## Exercise instructions
In the records below, write out word for word everything from the line containing "The width and height of the screenshot is (487, 646)." down to the line containing "tap(95, 508)", including both of those lines. Leave the pictures out.

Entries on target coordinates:
---*---

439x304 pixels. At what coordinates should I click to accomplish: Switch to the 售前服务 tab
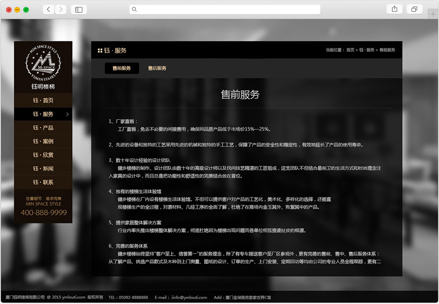click(121, 68)
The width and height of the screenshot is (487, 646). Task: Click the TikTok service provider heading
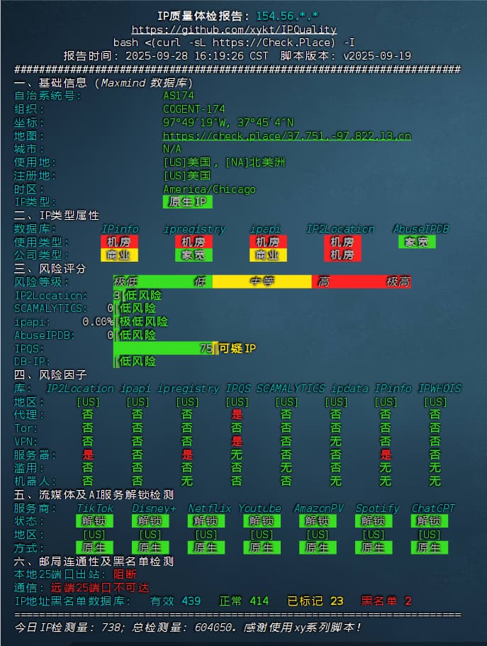tap(95, 508)
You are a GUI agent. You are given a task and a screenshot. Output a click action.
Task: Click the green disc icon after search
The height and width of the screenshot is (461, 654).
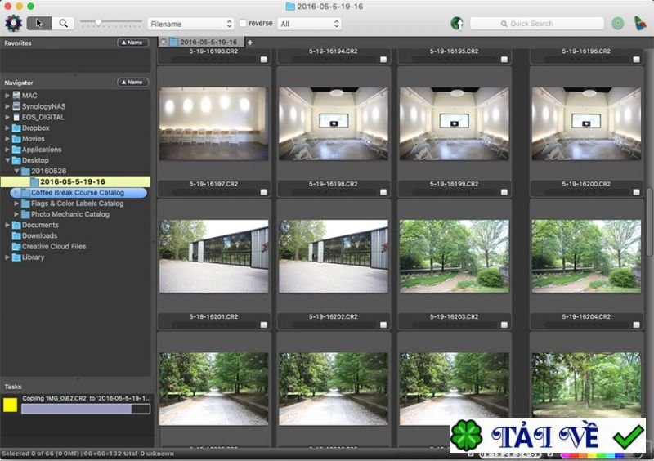tap(617, 24)

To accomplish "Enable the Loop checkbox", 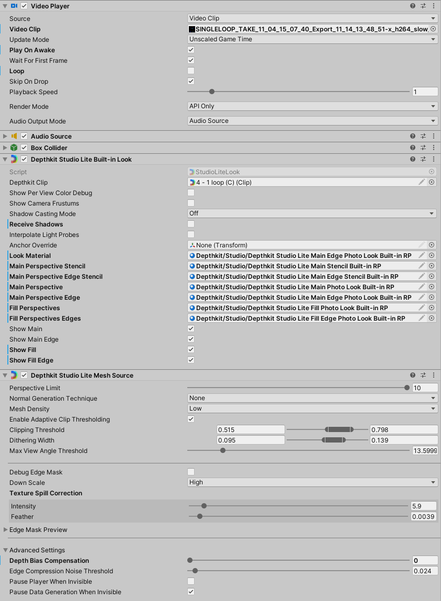I will click(191, 71).
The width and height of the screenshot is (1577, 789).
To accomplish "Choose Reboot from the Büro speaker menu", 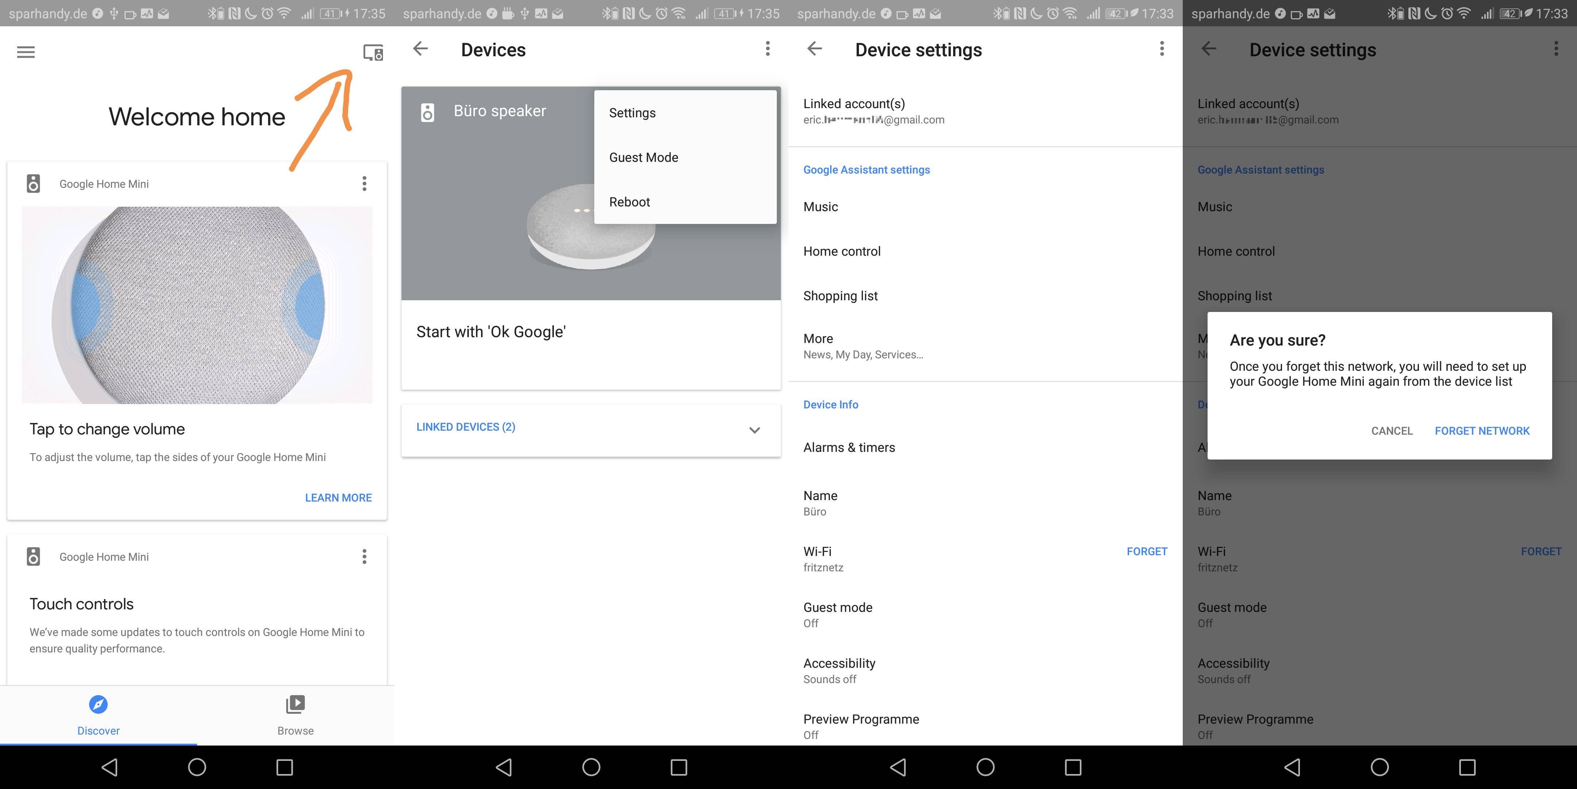I will (x=629, y=202).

---*---

## Correct answer
The width and height of the screenshot is (487, 646). Task: Click the TikTok service provider heading
tap(95, 508)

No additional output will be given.